QUOTED PASSAGE
An Open Letter to Anyone Considering a Unique Name For Their Baby

Dear parents considering a unique name for their child:

My name is Alessia, nice to meet you.

Chances are, you just saw my name and either stopped to read it again, you tried to sound it out but were definitely unsure of yourself, or maybe, because of the recent fame of pop star Alessia Cara, you knew exactly how to read and pronounce it (though I'm not too optimistic about that).

My name, which is actually fairly common in Italy, where my family is from, is not common at all in the US. I like having a name that reflects my cultural heritage and reinforces a sense of identity, as many others do, but parents who may be considering a complex name — especially one that's purely to be trendy or unique — should know that doing so could come with consequences they don't even realize.

I'm 29 years old and I can probably count on two hands the number of times a person has gotten the pronunciation of my name right on the first go — a surprising minority, considering it has the word "less" right in it. Whenever someone does get it right, my jaw drops, because these moments are few and very far between — I often consider hugging the person for making me feel so normal. But the other 99 percent of the time, people get my name wrong.

Your name goes hand in hand with your identity, and when it's consistently messed up, it makes you feel less validated.

Over the years, I've made it a habit to introduce myself to people by saying my name slowly — careful to enunciate all four syllables — only to have them repeat something totally incorrect back. After the initial correction, I usually get an "I'm so sorry!" or "That's such a beautiful name!" in response. But that doesn't help the situation much, especially when not long after that they make another unsuccessful attempt at my moniker.

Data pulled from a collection
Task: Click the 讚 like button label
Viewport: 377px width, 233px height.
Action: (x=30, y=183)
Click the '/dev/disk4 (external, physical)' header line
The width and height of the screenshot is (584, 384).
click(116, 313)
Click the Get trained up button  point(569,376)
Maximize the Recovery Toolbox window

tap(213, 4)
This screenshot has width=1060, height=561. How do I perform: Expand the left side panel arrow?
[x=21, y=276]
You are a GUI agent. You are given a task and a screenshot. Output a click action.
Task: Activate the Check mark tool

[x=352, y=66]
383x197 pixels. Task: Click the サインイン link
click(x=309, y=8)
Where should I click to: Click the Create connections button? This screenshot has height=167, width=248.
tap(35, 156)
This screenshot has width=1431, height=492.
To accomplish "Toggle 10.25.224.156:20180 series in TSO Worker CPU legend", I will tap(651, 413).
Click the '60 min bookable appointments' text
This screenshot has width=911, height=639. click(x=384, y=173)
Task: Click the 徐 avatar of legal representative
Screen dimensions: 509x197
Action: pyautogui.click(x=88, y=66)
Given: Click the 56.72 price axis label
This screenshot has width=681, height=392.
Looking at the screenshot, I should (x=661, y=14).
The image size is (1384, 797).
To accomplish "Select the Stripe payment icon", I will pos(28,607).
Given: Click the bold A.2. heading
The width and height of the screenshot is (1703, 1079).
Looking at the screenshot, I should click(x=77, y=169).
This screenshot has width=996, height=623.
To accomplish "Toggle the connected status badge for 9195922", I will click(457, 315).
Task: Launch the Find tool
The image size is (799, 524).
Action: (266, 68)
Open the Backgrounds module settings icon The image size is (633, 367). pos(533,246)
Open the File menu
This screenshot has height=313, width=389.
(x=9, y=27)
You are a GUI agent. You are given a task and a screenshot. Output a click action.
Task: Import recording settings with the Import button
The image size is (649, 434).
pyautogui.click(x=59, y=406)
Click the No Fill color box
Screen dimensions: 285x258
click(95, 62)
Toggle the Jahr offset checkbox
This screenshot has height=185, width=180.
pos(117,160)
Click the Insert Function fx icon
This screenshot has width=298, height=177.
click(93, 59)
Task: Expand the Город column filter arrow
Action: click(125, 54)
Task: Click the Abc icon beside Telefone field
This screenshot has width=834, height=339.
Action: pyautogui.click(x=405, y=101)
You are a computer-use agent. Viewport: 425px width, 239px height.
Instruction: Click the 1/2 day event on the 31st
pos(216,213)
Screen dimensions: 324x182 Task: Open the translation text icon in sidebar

TASKS TO PERFORM
A. Return the section of the open letter from "An Open Letter" to "optimistic about that).".
B. Please report each line of the entries that contains the word "will", treating uppercase and lowercase as different.
The open letter and the entries have no connection to each other.

ANSWERS TO THE EXERCISE
A.
An Open Letter to Anyone Considering a Unique Name For Their Baby

Dear parents considering a unique name for their child:

My name is Alessia, nice to meet you.

Chances are, you just saw my name and either stopped to read it again, you tried to sound it out but were definitely unsure of yourself, or maybe, because of the recent fame of pop star Alessia Cara, you knew exactly how to read and pronounce it (though I'm not too optimistic about that).

B.
To accomplish "Toggle 10.25.224.156:20180 series in TSO Worker CPU legend", I will tap(651, 413).
To accomplish "Select the Stripe payment icon", I will pos(28,607).
To accomplish "Toggle the connected status badge for 9195922", I will click(457, 315).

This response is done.